# Your instructions
Begin with the line where "Switch to the Топология tab" appears. Set down that line and the rest of the records below it exactly as given.

Items from a data source
········
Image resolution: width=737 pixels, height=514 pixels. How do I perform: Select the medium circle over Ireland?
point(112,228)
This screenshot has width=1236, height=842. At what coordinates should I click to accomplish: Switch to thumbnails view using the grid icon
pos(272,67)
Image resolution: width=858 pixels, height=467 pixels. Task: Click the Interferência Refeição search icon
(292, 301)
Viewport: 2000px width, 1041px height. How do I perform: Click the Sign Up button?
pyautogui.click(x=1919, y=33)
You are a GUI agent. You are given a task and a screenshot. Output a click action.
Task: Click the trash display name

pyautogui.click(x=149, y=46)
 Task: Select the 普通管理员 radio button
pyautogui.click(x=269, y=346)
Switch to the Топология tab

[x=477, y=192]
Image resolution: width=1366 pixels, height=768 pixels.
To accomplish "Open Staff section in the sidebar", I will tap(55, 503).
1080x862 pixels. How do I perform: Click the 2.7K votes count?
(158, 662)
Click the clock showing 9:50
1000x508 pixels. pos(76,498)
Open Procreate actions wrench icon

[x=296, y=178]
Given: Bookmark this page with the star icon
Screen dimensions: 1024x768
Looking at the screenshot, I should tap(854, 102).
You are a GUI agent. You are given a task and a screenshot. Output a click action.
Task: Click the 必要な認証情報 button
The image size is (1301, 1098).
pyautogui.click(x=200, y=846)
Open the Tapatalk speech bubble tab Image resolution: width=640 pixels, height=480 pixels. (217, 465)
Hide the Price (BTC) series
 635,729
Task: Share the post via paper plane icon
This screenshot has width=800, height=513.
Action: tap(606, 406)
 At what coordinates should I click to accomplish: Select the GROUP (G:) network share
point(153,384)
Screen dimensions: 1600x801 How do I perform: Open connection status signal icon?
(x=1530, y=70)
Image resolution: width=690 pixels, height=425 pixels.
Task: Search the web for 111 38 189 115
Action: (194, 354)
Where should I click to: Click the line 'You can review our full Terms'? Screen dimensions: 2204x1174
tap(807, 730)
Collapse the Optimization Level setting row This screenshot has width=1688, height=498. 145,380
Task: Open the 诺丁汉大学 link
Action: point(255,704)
········
# Answer box
Switch to the Топология tab

[x=477, y=192]
Image resolution: width=1366 pixels, height=768 pixels.
To accomplish "Open Staff section in the sidebar", I will tap(55, 503).
1080x862 pixels. How do I perform: Click the 2.7K votes count?
(158, 662)
Click the clock showing 9:50
1000x508 pixels. pos(76,498)
Open Procreate actions wrench icon

[x=296, y=178]
Given: Bookmark this page with the star icon
Screen dimensions: 1024x768
Looking at the screenshot, I should tap(854, 102).
You are a GUI agent. You are given a task and a screenshot. Output a click action.
Task: Click the 必要な認証情報 button
The image size is (1301, 1098).
pyautogui.click(x=200, y=846)
Open the Tapatalk speech bubble tab Image resolution: width=640 pixels, height=480 pixels. (217, 465)
Hide the Price (BTC) series
 635,729
Task: Share the post via paper plane icon
This screenshot has width=800, height=513.
Action: tap(606, 406)
 At what coordinates should I click to accomplish: Select the GROUP (G:) network share
point(153,384)
Screen dimensions: 1600x801 How do I perform: Open connection status signal icon?
(x=1530, y=70)
Image resolution: width=690 pixels, height=425 pixels.
Task: Search the web for 111 38 189 115
Action: (194, 354)
Where should I click to: Click the line 'You can review our full Terms'? Screen dimensions: 2204x1174
tap(807, 730)
Collapse the Optimization Level setting row This screenshot has width=1688, height=498. 145,380
Task: Open the 诺丁汉大学 link
Action: point(255,704)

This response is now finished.